Mitochondrial damage and caspase-3 protease activation

A progressive depolarization of the mitochondrial membrane (P for trend <0.001) in association with the progressive increase of human AnxA5 cDNA was observed in AnxA5-transfected HL-1 cells (Figure 6A). The enhancement in mitochondrial membrane depolarization was higher (P < 0.05) in transfected HL-1 cells than in control cells.

Figure 6

Depolarization of the mitochondrial membrane (panel A), cytosolic cytochrome c (cyt c)/mitochondrial cyt c ratio (Panel B), 17 kDa caspase-3/35 kDa caspase-3 ratio (Panel C) and intracellular ATP (Panel D) in HL-1 cells transfected with human annexin A5 (AnxA5). Representative graphics of flow cytometry determinations are presented in the bottom part of the panel A. Representative Western blot autoradiograms are presented in the bottom part of the panels B and C. Bars represent mean ± SEM (n = 8–10). *P < 0.05 vs. control, **P < 0.01 vs. control.

Figure 6

Depolarization of the mitochondrial membrane (panel A), cytosolic cytochrome c (cyt c)/mitochondrial cyt c ratio (Panel B), 17 kDa caspase-3/35 kDa caspase-3 ratio (Panel C) and intracellular ATP (Panel D) in HL-1 cells transfected with human annexin A5 (AnxA5). Representative graphics of flow cytometry determinations are presented in the bottom part of the panel A. Representative Western blot autoradiograms are presented in the bottom part of the panels B and C. Bars represent mean ± SEM (n = 8–10). *P < 0.05 vs. control, **P < 0.01 vs. control.

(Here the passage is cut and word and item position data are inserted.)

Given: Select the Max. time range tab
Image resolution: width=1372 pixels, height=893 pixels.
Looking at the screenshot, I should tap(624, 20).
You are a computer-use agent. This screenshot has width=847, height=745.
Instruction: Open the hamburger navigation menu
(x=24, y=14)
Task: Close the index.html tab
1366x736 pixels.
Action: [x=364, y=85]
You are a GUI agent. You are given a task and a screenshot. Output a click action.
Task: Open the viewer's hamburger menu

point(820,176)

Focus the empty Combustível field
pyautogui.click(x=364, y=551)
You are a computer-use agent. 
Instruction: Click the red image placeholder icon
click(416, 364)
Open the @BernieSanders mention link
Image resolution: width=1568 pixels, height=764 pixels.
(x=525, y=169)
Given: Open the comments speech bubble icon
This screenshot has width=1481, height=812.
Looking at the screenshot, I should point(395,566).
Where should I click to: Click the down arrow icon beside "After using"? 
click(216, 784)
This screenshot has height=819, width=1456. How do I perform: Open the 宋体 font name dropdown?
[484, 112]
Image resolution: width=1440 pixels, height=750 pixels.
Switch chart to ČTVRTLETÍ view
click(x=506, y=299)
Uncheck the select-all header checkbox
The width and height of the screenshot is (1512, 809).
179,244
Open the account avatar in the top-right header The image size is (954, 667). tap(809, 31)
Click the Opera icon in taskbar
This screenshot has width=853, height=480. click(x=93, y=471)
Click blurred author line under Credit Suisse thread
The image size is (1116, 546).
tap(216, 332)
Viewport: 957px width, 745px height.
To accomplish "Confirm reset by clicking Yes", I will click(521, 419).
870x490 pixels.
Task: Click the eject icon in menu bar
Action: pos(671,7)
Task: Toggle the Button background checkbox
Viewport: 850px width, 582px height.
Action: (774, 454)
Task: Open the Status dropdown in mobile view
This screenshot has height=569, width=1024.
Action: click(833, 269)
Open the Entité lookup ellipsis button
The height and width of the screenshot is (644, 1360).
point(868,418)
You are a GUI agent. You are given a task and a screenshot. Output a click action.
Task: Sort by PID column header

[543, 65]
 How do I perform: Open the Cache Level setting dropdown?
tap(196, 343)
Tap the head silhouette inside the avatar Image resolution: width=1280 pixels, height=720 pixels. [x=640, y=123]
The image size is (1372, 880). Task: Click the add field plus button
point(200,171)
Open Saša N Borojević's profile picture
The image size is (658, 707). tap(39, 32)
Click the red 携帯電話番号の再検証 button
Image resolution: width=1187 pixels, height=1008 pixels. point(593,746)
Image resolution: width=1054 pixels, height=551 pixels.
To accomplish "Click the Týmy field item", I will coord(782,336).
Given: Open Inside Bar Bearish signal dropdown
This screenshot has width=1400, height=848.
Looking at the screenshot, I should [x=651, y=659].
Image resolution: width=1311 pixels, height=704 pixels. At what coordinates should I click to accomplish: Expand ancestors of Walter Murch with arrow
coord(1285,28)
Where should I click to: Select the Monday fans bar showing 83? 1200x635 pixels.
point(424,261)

As observed in Figure 6B, cytochrome c was progressively released from the mitochondria to the cytosol in transfected cells in a dose-dependent manner (P for trend <0.01). Cytochrome c release was increased (P < 0.05) in HL-1 cardiomyocytes transfected with 100 ng human AnxA5 cDNA as compared with control cells.

Caspase-3 activation was increased (P < 0.05) in HL-1 cardiomyocytes transfected with 50 and 100 ng of human AnxA5 as compared with control cells (Figure 6C).

ATP content

HL-1 cardiomyocytes transfected with human AnxA5 exhibited a dose-dependent decrease in the intracellular ATP content (P for trend <0.05) (Figure 6D). Compared with control cells, the decrease was significant (P < 0.05) in HL-1 cells transfected with 100 ng of human AnxA5.

Discussion

The major findings of the present study are the following: (i) plasma AnxA5 is associated with LV remodelling and dysfunction in HF patients with ventricular dyssynchony, (ii) CRT-induced reverse LV remodelling and improvement of systolic function is associated with reduction of plasma AnxA5, and (iii) AnxA5 overexpression is associated with inactivation and activation of survival and stress kinases, respectively, decreased Bcl-2 activation, increased depolarization and altered permeability of the mitochondrial membrane, caspase-3 protease activation and reduction of ATP availability in HL-1 cardiomyocytes.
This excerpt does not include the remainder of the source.